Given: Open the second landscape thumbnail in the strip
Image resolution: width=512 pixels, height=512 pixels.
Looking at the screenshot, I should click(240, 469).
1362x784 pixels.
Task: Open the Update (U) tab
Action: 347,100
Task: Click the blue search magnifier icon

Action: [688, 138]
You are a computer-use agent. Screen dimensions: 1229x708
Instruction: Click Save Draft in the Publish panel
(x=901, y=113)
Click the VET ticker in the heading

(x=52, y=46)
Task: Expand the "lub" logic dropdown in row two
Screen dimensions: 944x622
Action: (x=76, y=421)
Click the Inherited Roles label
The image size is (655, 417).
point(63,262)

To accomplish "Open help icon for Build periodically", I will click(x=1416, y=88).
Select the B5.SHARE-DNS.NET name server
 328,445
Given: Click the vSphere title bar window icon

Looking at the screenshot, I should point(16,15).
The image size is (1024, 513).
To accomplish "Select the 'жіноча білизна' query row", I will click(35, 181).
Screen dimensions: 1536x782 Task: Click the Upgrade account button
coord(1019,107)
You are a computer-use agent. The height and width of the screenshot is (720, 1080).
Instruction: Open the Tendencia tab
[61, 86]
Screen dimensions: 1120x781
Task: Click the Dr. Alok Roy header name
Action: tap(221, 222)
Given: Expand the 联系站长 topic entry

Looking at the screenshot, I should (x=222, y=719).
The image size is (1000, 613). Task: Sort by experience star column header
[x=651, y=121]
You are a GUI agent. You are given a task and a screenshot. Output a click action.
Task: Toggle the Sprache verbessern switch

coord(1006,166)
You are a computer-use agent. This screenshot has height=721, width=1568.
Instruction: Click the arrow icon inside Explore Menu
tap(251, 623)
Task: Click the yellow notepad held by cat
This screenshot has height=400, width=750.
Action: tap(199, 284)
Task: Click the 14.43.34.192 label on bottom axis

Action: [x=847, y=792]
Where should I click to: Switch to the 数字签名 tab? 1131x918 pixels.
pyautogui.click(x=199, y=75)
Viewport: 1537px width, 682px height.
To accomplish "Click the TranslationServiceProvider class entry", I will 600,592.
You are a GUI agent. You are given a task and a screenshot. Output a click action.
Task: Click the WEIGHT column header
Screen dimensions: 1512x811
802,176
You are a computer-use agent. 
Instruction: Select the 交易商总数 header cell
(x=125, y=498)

++++++

# Aim:
Rewrite every line of the records above as a numbered list, skipping the blank lines.

# Output for this exercise:
1. Given: Open the second landscape thumbnail in the strip
2. Image resolution: width=512 pixels, height=512 pixels.
3. Looking at the screenshot, I should click(240, 469).
4. 1362x784 pixels.
5. Task: Open the Update (U) tab
6. Action: 347,100
7. Task: Click the blue search magnifier icon
8. Action: [688, 138]
9. You are a computer-use agent. Screen dimensions: 1229x708
10. Instruction: Click Save Draft in the Publish panel
11. (x=901, y=113)
12. Click the VET ticker in the heading
13. (x=52, y=46)
14. Task: Expand the "lub" logic dropdown in row two
15. Screen dimensions: 944x622
16. Action: (x=76, y=421)
17. Click the Inherited Roles label
18. The image size is (655, 417).
19. point(63,262)
20. To accomplish "Open help icon for Build periodically", I will click(x=1416, y=88).
21. Select the B5.SHARE-DNS.NET name server
22.  328,445
23. Given: Click the vSphere title bar window icon
24. Looking at the screenshot, I should point(16,15).
25. The image size is (1024, 513).
26. To accomplish "Select the 'жіноча білизна' query row", I will click(35, 181).
27. Screen dimensions: 1536x782 Task: Click the Upgrade account button
28. coord(1019,107)
29. You are a computer-use agent. The height and width of the screenshot is (720, 1080).
30. Instruction: Open the Tendencia tab
31. [61, 86]
32. Screen dimensions: 1120x781
33. Task: Click the Dr. Alok Roy header name
34. Action: tap(221, 222)
35. Given: Expand the 联系站长 topic entry
36. Looking at the screenshot, I should (x=222, y=719).
37. The image size is (1000, 613). Task: Sort by experience star column header
38. [x=651, y=121]
39. You are a GUI agent. You are given a task and a screenshot. Output a click action.
40. Task: Toggle the Sprache verbessern switch
41. coord(1006,166)
42. You are a computer-use agent. This screenshot has height=721, width=1568.
43. Instruction: Click the arrow icon inside Explore Menu
44. tap(251, 623)
45. Task: Click the yellow notepad held by cat
46. This screenshot has height=400, width=750.
47. Action: tap(199, 284)
48. Task: Click the 14.43.34.192 label on bottom axis
49. Action: [x=847, y=792]
50. Where should I click to: Switch to the 数字签名 tab? 1131x918 pixels.
51. pyautogui.click(x=199, y=75)
52. Viewport: 1537px width, 682px height.
53. To accomplish "Click the TranslationServiceProvider class entry", I will 600,592.
54. You are a GUI agent. You are given a task and a screenshot. Output a click action.
55. Task: Click the WEIGHT column header
56. Screen dimensions: 1512x811
57. 802,176
58. You are a computer-use agent. 
59. Instruction: Select the 交易商总数 header cell
60. (x=125, y=498)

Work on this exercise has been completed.